Would you please transcribe the listing exactly, with no images?

--- Supplied data ---
---------------

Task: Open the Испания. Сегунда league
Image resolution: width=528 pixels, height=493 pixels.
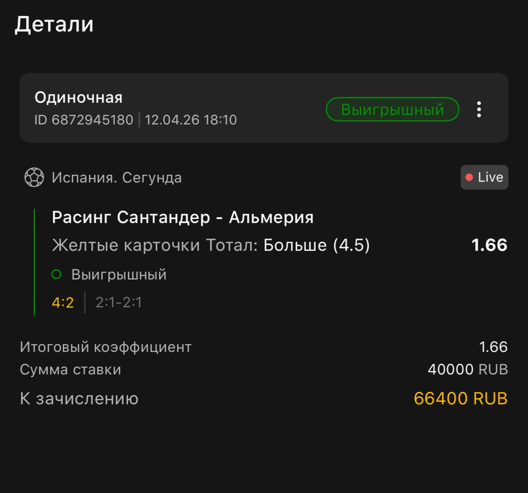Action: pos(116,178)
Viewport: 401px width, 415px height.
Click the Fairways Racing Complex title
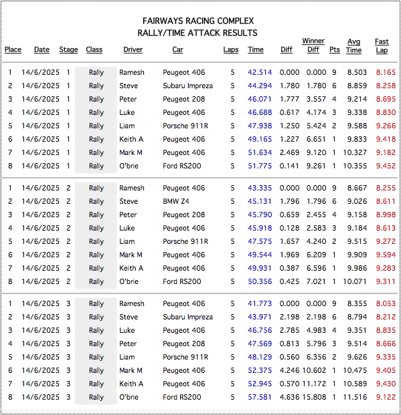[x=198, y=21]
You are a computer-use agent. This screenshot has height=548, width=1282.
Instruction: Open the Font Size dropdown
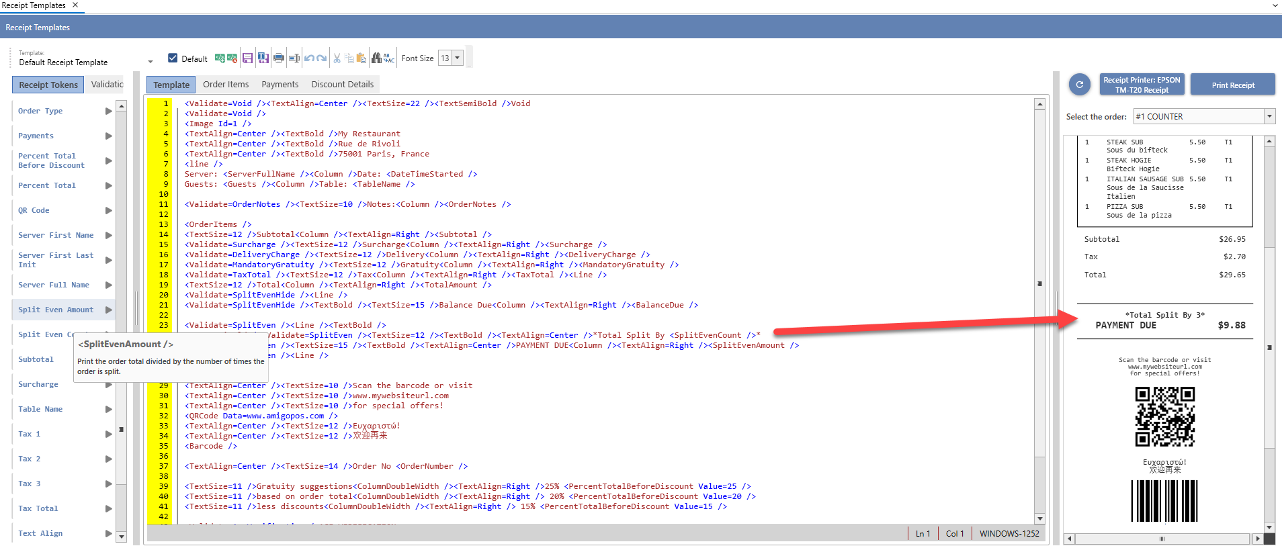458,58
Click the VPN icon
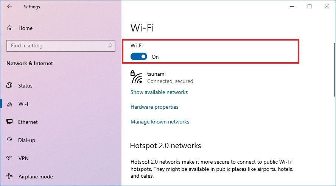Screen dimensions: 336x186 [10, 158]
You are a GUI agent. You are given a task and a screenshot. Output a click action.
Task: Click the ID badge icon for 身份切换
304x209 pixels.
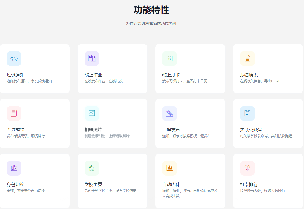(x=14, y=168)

---------------

--- Task solution ---
Task: Open the Испания. Сегунда league
Image resolution: width=528 pixels, height=493 pixels.
Action: pos(116,178)
Viewport: 401px width, 415px height.
Click the Fairways Racing Complex title
[x=198, y=21]
You are a computer-use agent. This screenshot has height=548, width=1282.
Instruction: Open the Font Size dropdown
458,58
Click the VPN icon
Screen dimensions: 336x186 [10, 158]
You are a GUI agent. You are given a task and a screenshot. Output a click action.
Task: Click the ID badge icon for 身份切换
304x209 pixels.
(x=14, y=168)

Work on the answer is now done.